§ Task directions
Copy each line below that includes "first".

§ Exercise input
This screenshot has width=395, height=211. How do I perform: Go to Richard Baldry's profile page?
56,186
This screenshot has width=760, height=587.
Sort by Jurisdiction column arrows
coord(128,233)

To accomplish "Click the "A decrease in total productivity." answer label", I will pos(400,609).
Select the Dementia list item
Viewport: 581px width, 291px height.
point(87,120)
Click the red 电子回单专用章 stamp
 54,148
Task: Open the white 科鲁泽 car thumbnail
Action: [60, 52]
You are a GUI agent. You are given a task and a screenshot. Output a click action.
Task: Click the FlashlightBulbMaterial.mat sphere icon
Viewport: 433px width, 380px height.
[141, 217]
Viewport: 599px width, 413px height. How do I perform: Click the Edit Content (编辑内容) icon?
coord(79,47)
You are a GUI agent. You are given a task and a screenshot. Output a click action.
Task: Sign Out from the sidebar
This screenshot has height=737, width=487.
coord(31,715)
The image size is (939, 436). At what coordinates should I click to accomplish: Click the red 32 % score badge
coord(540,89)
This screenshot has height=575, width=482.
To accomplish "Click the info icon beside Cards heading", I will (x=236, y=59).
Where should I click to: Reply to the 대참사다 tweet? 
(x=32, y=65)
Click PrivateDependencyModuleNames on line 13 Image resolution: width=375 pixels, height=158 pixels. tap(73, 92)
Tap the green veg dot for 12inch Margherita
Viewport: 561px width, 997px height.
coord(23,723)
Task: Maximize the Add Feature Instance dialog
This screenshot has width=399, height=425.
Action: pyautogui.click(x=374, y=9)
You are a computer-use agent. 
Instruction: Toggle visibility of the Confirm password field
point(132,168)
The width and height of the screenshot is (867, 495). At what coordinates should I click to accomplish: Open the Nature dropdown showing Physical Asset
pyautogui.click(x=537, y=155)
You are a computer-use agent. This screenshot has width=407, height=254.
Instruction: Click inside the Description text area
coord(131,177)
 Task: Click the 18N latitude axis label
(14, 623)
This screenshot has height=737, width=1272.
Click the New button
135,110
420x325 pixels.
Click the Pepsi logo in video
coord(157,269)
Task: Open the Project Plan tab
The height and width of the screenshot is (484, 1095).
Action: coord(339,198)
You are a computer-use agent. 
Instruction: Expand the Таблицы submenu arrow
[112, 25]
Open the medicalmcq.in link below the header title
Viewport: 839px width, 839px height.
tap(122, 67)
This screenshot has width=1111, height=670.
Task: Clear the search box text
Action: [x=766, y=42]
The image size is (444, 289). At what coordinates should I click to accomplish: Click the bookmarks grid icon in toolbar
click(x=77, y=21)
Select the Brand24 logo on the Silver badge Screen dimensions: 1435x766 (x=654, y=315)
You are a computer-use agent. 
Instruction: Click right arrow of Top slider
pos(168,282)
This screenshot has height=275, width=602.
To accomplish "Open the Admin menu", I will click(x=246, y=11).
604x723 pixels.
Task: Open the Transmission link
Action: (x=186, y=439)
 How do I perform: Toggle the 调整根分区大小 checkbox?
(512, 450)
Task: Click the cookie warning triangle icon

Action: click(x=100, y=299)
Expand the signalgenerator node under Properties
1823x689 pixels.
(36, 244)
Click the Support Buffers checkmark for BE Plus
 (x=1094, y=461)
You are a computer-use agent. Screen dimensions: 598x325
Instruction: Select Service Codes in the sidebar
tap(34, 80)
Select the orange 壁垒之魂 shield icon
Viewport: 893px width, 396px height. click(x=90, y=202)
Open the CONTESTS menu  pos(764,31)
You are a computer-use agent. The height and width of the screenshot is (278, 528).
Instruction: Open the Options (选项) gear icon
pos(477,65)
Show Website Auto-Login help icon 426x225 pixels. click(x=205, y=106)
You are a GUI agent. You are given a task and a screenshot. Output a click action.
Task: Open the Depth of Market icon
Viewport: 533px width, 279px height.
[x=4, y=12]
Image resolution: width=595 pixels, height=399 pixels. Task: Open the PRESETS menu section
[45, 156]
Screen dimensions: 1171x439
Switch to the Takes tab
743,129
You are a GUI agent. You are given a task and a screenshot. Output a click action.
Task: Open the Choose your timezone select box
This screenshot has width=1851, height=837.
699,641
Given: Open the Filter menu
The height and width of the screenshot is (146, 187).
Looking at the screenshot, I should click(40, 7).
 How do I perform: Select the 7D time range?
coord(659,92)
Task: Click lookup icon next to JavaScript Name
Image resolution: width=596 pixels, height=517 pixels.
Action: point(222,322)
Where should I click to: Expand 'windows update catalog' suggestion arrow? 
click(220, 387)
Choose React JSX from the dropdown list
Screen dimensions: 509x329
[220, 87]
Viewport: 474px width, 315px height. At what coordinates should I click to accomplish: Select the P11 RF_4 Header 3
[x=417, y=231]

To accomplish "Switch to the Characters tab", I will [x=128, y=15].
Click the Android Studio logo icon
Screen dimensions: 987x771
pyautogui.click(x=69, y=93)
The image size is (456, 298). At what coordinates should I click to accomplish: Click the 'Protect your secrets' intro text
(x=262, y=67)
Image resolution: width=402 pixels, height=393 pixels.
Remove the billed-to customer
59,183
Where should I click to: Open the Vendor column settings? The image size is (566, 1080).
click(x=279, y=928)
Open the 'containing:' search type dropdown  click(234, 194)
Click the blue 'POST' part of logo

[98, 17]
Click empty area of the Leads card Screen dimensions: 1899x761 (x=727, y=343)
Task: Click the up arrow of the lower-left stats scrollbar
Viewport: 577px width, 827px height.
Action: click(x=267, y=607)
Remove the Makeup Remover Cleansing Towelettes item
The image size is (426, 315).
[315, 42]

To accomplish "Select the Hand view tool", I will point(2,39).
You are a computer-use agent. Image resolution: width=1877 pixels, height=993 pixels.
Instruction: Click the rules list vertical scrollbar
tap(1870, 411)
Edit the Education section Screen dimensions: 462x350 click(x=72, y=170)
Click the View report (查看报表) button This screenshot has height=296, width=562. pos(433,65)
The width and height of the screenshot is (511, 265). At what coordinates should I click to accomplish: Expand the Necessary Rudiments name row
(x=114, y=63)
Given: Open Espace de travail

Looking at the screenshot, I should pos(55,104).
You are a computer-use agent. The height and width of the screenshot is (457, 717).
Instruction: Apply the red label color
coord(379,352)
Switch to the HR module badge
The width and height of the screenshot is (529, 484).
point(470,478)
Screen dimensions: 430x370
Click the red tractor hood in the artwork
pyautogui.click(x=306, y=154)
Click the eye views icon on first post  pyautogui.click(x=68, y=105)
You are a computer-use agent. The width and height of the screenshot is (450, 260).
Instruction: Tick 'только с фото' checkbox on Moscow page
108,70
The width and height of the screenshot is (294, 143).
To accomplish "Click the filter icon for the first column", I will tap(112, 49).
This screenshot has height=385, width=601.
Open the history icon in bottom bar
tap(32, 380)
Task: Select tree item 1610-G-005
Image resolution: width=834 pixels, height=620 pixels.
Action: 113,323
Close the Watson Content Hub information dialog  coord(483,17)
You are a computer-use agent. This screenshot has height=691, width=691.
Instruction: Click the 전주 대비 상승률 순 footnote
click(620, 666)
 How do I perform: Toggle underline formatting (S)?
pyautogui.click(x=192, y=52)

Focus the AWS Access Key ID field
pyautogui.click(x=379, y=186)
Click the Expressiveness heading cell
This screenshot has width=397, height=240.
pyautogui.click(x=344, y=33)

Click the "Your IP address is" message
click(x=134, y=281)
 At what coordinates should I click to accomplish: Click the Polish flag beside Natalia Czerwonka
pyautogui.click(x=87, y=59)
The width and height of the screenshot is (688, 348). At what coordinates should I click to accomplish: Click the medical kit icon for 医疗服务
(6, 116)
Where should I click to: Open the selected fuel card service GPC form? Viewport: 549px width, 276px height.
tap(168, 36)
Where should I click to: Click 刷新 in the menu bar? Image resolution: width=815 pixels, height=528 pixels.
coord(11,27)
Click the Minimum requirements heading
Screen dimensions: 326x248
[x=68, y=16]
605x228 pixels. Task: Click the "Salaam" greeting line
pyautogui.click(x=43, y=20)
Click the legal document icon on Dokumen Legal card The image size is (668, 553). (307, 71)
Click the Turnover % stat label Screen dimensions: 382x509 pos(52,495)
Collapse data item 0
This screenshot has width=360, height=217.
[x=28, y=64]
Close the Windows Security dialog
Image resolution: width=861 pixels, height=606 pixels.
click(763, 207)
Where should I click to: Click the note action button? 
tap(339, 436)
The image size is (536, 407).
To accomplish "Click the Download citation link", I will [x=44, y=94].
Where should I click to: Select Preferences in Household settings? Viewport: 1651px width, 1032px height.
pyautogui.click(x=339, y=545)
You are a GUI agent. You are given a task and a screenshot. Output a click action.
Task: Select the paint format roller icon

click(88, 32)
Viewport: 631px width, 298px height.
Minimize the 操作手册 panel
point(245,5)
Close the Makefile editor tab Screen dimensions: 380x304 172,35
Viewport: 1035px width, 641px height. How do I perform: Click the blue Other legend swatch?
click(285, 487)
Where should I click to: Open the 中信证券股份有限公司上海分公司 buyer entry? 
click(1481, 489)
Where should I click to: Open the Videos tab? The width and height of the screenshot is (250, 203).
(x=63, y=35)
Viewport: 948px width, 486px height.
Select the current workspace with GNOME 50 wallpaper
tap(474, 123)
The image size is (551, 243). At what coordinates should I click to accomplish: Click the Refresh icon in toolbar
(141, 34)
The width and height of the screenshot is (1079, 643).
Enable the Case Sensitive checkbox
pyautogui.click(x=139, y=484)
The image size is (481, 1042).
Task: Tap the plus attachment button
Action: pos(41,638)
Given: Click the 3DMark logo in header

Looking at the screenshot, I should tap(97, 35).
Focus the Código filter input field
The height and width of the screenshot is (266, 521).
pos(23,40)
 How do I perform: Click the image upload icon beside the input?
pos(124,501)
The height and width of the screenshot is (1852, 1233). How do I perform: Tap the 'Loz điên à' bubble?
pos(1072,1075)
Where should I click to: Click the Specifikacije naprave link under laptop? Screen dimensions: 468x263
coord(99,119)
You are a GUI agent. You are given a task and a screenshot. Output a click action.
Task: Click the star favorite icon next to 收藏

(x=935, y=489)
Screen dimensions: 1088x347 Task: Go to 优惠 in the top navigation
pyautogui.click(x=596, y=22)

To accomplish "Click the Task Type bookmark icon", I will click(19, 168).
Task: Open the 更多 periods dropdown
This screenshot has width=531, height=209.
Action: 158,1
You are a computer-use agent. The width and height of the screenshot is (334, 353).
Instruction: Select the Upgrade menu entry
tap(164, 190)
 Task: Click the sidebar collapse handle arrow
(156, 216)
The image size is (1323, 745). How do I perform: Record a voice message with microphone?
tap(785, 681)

§ Answer box
Click the eye views icon on first post  pyautogui.click(x=68, y=105)
To accomplish "Click the filter icon for the first column", I will tap(112, 49).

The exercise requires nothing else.